An artist's impression of Kingsford Stadium
An artist's impression of Kingsford Stadium

While city councillors have backed the plans, there are still opportunities for other bodies to derail them.

In its role as a statutory consultee, Aberdeenshire Council objected to the plans over concerns including the loss of green belt land and the stadium’s potential impact on traffic and parking.

Two of the conditions approved last night will require the neighbouring local authority’s backing – a footbridge or other form of road crossing, and the use of a controlled parking zone extending to all streets in Westhill and Elrick within a 30 minute walk of the stadium.

Last night an Aberdeenshire Council spokesman confirmed that planning applications for these two aspects were yet to be filed by the football club.

The local authority’s head of planning, Robert Gray, said: “Any planning applications which come to Aberdeenshire Council in future in connection with the stadium application for Kingsford will be considered on their own merits, as any others would.”

The motion which city councillors backed yesterday did mitigate this somewhat, with members noting a willingness to work with the club if its proposals are rejected by its Shire-based colleagues.

It read: “In the event that the applicant seeks to vary conditions following consideration of any matters by Aberdeenshire Council that this be submitted to council for consideration.”

Aberdeenshire Council’s objection also means that the Scottish Government could get a say in the decision, if it so wishes.

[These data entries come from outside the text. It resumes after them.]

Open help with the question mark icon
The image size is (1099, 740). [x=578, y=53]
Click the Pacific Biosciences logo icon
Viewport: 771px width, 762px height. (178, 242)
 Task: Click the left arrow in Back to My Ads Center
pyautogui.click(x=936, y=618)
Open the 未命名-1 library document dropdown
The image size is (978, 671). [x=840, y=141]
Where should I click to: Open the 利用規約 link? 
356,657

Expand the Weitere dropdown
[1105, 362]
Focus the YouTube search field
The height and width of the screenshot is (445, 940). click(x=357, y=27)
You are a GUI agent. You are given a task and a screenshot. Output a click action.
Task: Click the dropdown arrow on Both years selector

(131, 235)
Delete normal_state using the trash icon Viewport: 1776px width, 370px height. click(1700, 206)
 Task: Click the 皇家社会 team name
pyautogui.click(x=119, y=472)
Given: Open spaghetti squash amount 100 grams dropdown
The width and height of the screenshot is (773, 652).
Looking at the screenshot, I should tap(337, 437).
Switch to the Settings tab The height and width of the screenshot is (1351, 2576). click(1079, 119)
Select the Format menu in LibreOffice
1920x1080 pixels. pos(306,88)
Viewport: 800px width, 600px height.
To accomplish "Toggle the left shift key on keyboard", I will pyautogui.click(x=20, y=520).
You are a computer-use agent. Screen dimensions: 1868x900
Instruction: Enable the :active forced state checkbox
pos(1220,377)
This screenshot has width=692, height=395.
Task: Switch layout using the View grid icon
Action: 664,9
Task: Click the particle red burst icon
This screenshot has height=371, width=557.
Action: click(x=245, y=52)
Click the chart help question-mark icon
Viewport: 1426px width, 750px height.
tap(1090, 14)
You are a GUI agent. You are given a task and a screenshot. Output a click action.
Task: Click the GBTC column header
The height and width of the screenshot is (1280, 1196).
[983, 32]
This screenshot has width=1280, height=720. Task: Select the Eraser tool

The planning process dictates that ministers must now be informed of the planning approval, and will be given the ability to “call in” the plans for redetermination if necessary.

A Scottish Government spokesperson said: “Ministers would then have the opportunity to consider whether the planning application should be called in for their determination or for Aberdeen City Council to handle the application.

“Ministers call in planning applications in exceptional circumstances and where matters of national importance arise.

“If an application is called in by ministers, an independent reporter would be appointed to consider the proposal and submit a report with a recommendation on whether or not planning consent should be granted.”